En su libro ‘Cocaína Roja: La Drogadicción de Estados Unidos y Occidente’ (Red Cocaine: The Drugging of America and the West), el doctor Joseph D. Douglass, experto en el uso político de estupefacientes, explica el poderío de tan inusual arma en la guerra del comunismo contra la sociedad libre, a la que degrada carcomiendo sus instituciones fundamentales.

En el Perú los narco-terroristas transforman la hoja de coca en cocaína generando billones de dólares para el avance estratégico de “su” revolución, reordenando la geopolítica según las necesidades de sus socios, y usando la psico-química para embrutecer y destruir las fuerzas morales y espirituales de la juventud.

Con su maldito polvo blanco someten y corrompen a los políticos, promueven la inseguridad, la delincuencia, el sicariato, las pandillas urbanas y una paulatina destrucción de la familia, las comunidades y el emprendedurismo popular. Se le atribuye al primer ministro Zhou Enlai, de la China comunista, haber dicho: “A los capitalistas se les desarma con las cosas que les gusta probar”, refiriéndose a las drogas y demás sustancias brutalizantes.

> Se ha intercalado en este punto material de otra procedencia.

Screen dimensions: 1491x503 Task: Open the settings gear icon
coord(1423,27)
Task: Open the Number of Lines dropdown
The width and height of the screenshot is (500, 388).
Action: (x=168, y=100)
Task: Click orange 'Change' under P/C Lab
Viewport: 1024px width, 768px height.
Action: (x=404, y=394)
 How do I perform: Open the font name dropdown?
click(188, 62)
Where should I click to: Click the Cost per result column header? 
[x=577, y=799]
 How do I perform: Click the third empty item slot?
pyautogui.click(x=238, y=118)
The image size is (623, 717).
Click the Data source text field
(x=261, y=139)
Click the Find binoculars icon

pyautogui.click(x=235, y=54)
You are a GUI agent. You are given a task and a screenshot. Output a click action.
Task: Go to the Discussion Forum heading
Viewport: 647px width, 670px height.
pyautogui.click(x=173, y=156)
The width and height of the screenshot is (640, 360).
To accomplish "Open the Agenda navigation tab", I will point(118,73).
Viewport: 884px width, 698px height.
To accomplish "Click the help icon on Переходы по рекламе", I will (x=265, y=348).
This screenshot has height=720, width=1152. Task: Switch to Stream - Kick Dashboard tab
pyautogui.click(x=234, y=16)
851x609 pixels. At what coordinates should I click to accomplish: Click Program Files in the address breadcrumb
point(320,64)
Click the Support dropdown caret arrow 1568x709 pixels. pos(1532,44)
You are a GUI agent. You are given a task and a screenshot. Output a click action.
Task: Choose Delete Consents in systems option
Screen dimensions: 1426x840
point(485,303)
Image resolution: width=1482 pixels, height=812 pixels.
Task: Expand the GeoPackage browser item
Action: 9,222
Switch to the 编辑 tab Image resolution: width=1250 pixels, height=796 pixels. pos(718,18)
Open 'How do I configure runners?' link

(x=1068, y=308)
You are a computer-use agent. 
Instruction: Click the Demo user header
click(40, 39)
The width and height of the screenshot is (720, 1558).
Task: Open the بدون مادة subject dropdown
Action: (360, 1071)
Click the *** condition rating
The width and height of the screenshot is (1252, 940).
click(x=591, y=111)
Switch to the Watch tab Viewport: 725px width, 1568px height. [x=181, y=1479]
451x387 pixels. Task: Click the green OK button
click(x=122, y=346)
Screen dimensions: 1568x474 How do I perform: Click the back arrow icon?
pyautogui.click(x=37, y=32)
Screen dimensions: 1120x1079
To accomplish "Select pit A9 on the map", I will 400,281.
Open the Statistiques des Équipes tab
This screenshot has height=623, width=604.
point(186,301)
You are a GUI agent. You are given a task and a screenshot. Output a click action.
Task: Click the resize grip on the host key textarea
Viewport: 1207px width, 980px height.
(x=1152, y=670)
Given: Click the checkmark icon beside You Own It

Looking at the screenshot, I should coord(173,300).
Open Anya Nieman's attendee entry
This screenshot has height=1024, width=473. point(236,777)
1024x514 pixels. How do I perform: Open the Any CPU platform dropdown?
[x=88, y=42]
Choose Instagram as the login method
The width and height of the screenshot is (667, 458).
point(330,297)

Los narcoterroristas Quispe Palomino, reyes de los Valles de los Ríos Apurímac, Ene y Mantaro (Vraem); titiriteros y corruptores del actual gobierno, han rodeado a Pedro Castillo de sus agentes, convirtiendo al profesor en el primer enemigo de la nación. La gran preocupación y compromiso del presidente parece ser garantizar la producción de cocaína ‘roja’ y alimentar el proyecto del Militarizado Partido Comunista del Perú (MPCP), cuyo líder máximo es Víctor Quispe Palomino, el maoísta “camarada José”.

Esta banda ha sido beneficiada por Castillo con la desmilitarización del Vraem, el congelamiento de la erradicación de los cocales, su verbalizada intención de expulsar a la DEA, nombrar como ministro del Interior a Luis Barranzuela, dilecto servidor de los cocaleros.
Los recursos provenientes de las economías criminales que proliferan alrededor del narcotráfico (minería ilegal, contrabando de armas, tráfico de personas) facilitan la expansión del comunismo y la perpetuación del narco-terrorismo en el poder.

La decencia necesita abrirse paso en nuestro país antes de que sea demasiado tarde. Mientras los políticos juegan a la democracia, el narcoestado se solidifica. ¿Ya cuenta con protección el testigo “Sacha” que conoce las vinculaciones con los patrones de la cocaína roja, de los representantes del oficialismo? Ya pues.

Fidel Castro sentenció en su tiempo que “las drogas serían un arma decisiva en la lucha contra las democracias de Occidente”. Y vaya que su foro de Sao Paulo ha formado cuadros para eso: Chávez, Evo, AMLO y etc. Para los expertos, Cuba es un importante centro operativo para el narcotráfico y la capacitación de terroristas, además de refugio seguro para los narcos de América Latina.

Evo le regalaba coca a Chávez y no exactamente en hojas para infusión. Venezuela es una narcodictadura con la que hemos retomado relaciones diplomáticas. ¿Por qué y para qué?